## TASK STATEMENT:
Wherever "above" appears in the records below, copy the line that holds it.

::::::

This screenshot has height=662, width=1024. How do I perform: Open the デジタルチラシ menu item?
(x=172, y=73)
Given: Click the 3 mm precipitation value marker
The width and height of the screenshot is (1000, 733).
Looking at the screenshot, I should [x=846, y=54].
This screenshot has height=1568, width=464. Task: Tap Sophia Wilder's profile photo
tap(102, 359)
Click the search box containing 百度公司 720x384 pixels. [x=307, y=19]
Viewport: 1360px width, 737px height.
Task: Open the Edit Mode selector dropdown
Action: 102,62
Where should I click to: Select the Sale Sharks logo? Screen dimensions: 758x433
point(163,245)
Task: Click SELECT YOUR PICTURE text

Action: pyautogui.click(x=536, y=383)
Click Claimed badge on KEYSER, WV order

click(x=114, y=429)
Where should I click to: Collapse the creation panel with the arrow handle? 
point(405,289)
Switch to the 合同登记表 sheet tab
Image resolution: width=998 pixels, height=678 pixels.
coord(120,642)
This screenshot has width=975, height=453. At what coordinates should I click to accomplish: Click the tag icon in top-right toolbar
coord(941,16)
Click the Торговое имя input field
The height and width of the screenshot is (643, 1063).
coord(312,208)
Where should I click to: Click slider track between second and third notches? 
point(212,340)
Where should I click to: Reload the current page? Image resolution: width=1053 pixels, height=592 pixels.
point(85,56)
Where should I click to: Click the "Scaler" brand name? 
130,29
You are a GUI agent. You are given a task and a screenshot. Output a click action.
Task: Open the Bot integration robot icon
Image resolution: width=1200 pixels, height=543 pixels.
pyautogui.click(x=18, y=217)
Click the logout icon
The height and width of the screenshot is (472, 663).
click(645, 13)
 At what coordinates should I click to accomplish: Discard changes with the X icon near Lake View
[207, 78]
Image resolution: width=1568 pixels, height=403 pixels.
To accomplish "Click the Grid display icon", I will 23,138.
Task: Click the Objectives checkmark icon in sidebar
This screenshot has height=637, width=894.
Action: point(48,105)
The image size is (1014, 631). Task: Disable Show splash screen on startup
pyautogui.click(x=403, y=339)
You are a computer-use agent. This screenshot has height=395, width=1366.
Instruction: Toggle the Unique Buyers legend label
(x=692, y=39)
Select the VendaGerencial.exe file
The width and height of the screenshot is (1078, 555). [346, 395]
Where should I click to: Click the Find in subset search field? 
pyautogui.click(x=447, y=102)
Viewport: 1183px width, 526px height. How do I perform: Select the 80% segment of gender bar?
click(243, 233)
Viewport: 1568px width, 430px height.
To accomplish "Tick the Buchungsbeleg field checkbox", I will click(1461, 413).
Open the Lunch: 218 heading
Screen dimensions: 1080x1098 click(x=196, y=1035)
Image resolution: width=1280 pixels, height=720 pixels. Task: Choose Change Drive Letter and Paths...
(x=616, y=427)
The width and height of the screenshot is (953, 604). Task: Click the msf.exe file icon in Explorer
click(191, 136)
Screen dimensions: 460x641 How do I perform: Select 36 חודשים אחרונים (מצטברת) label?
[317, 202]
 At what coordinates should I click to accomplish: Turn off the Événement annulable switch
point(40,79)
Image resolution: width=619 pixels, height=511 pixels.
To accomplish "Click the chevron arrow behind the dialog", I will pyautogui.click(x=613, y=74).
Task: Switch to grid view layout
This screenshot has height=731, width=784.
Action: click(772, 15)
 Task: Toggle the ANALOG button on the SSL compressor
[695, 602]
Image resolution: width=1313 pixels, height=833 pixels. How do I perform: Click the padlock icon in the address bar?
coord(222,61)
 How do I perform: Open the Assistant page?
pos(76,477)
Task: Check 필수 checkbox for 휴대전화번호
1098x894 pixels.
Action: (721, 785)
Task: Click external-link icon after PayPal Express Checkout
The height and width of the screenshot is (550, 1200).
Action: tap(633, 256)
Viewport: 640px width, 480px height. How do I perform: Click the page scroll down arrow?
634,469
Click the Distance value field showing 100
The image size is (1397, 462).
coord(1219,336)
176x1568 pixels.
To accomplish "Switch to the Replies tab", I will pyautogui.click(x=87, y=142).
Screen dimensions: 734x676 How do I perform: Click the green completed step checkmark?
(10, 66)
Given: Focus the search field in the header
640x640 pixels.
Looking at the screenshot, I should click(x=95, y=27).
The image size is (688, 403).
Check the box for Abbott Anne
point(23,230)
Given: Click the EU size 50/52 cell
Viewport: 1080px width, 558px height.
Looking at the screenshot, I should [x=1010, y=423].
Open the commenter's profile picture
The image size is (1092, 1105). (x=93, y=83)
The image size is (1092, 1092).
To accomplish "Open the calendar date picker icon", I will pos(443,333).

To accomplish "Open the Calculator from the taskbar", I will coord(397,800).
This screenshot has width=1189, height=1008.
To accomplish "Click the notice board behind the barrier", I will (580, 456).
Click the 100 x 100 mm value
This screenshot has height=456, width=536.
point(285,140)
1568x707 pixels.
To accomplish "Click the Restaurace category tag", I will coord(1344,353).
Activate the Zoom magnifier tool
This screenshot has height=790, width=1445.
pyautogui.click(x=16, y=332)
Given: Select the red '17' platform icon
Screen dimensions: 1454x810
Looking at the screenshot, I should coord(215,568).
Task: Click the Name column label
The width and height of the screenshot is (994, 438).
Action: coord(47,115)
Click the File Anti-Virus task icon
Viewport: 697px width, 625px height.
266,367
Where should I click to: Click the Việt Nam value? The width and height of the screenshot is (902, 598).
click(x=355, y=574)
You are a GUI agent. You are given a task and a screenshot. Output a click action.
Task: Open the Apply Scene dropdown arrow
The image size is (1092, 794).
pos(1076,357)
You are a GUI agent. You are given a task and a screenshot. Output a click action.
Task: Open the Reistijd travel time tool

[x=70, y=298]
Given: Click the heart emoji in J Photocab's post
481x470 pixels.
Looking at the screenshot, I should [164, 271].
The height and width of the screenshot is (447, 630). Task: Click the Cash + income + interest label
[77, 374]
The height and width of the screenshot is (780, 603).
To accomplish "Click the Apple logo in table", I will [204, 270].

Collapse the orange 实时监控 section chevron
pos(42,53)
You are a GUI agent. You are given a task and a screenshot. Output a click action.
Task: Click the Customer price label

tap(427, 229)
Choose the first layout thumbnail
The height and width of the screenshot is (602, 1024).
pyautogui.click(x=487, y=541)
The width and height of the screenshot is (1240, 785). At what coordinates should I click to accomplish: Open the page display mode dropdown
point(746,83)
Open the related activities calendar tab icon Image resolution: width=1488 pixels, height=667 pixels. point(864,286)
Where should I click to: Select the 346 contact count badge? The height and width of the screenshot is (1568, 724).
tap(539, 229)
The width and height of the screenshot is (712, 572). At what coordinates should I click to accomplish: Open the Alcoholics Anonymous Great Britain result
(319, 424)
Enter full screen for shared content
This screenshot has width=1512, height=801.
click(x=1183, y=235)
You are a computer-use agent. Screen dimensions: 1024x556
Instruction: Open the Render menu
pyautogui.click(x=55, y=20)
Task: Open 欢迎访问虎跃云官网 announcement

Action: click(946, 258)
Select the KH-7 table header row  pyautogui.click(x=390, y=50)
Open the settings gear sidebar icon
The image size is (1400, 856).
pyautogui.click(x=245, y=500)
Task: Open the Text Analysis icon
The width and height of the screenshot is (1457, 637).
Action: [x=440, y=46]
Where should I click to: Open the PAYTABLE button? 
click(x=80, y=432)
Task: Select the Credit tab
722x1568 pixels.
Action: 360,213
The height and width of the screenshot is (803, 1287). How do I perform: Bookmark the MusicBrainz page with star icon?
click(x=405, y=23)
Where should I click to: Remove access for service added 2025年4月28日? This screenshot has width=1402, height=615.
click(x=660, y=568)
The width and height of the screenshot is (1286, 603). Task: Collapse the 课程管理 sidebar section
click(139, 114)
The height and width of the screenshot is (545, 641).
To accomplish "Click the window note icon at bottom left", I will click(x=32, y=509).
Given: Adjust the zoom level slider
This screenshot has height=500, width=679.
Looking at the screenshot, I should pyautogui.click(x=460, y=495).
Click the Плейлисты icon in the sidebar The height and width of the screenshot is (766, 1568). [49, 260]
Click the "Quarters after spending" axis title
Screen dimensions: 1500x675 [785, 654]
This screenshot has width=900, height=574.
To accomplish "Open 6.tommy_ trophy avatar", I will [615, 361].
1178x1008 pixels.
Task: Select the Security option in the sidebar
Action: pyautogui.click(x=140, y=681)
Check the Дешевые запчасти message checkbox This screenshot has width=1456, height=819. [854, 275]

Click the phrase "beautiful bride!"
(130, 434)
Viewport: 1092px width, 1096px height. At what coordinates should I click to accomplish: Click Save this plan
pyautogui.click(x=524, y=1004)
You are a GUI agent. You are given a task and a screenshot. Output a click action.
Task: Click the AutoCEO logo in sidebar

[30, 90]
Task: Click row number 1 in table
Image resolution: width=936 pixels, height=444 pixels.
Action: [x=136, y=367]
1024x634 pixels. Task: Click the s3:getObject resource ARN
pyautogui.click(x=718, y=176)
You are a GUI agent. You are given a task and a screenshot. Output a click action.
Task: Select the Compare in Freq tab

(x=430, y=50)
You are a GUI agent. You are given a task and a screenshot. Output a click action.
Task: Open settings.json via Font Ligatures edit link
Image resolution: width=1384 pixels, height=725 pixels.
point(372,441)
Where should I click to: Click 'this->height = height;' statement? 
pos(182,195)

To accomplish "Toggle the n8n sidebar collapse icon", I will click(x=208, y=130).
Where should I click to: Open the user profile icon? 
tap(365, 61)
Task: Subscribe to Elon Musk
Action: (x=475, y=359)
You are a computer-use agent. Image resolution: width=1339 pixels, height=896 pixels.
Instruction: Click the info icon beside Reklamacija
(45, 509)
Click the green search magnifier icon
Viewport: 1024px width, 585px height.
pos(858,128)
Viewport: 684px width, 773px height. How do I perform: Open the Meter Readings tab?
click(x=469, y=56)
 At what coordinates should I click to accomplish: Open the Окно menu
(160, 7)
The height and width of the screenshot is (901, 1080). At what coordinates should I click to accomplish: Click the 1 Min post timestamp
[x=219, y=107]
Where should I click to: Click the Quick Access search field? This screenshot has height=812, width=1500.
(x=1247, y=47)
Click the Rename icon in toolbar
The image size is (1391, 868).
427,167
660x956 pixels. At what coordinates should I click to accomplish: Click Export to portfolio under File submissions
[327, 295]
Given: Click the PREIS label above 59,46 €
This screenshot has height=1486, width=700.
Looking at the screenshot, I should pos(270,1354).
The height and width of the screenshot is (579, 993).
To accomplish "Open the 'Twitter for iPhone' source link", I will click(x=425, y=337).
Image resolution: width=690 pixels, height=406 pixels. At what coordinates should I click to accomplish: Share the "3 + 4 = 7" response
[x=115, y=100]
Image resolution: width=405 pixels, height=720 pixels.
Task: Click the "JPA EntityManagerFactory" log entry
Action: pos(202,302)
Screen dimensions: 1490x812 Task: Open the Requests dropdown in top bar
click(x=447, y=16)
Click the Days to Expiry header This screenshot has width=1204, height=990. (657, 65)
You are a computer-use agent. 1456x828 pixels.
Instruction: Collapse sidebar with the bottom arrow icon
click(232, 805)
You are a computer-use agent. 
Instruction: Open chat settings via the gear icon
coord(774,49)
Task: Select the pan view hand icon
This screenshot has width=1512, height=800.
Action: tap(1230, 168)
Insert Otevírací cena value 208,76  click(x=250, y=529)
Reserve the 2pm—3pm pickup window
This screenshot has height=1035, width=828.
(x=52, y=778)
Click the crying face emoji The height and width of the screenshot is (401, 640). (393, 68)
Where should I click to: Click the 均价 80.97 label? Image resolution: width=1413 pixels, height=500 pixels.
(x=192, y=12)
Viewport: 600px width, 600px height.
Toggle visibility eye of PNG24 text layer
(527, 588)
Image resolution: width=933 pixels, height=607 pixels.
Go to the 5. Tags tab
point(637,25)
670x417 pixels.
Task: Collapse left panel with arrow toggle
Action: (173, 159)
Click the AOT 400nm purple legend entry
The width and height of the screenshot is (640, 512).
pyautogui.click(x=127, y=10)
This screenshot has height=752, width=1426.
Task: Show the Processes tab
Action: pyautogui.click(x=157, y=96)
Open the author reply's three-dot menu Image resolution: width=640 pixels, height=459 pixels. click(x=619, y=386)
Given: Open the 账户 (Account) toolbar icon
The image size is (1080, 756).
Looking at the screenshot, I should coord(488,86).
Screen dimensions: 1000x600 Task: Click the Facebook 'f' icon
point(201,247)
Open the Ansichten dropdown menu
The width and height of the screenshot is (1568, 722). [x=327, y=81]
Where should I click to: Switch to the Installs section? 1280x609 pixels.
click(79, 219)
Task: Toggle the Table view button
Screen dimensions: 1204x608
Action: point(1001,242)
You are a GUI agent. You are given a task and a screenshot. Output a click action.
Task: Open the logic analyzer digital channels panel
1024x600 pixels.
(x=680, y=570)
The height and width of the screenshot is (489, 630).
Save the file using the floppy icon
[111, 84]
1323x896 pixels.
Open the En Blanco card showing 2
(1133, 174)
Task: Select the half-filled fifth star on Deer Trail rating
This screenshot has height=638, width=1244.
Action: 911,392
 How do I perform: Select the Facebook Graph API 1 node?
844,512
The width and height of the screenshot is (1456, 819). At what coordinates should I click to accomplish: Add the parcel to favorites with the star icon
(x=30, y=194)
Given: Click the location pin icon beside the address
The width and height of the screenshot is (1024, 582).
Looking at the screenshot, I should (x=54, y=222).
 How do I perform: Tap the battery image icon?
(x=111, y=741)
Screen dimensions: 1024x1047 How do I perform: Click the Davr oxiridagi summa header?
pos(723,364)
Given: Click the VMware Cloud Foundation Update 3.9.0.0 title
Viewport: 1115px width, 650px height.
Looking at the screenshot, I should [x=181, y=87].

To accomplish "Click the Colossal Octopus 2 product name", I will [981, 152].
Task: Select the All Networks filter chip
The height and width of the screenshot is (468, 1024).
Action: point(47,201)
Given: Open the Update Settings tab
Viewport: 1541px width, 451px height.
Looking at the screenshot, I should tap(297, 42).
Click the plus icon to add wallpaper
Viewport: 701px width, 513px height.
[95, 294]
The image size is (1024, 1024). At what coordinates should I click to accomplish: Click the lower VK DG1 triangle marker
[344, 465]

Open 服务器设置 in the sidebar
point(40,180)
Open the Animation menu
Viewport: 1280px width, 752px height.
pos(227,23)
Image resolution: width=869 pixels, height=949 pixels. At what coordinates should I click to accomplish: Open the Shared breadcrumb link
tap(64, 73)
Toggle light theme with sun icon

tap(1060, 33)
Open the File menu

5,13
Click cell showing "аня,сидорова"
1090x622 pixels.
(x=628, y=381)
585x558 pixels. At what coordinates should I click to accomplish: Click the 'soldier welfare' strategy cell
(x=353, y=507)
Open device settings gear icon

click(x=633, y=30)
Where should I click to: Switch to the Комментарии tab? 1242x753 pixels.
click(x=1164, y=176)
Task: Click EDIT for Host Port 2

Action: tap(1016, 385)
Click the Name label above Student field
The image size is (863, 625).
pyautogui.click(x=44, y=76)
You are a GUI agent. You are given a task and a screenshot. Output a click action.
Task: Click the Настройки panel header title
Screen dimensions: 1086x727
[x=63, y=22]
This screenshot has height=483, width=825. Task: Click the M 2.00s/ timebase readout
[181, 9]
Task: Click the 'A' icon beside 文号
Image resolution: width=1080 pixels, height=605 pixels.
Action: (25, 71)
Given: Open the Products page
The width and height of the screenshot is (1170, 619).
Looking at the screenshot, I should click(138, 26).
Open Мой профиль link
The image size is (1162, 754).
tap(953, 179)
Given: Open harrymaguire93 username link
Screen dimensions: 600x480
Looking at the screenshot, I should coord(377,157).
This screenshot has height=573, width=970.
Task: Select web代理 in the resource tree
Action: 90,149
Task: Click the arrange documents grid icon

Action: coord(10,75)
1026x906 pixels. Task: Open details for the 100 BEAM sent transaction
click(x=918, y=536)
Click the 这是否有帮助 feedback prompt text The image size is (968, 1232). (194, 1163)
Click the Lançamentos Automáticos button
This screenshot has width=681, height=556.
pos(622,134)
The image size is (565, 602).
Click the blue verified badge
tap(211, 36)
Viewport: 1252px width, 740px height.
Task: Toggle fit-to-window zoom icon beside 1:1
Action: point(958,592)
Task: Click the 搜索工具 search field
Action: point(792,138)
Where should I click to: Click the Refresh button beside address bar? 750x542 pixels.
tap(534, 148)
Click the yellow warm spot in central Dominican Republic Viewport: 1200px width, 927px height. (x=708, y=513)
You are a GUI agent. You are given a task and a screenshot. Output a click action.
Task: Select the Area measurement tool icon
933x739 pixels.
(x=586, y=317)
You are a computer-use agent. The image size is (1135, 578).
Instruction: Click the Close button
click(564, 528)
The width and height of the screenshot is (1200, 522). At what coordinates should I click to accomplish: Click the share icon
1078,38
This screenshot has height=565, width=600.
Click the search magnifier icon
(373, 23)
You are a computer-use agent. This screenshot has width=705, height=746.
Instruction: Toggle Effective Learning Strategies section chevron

::::::

## PROBLEM SOLUTION:
Given: Click the PREIS label above 59,46 €
Click the Name label above Student field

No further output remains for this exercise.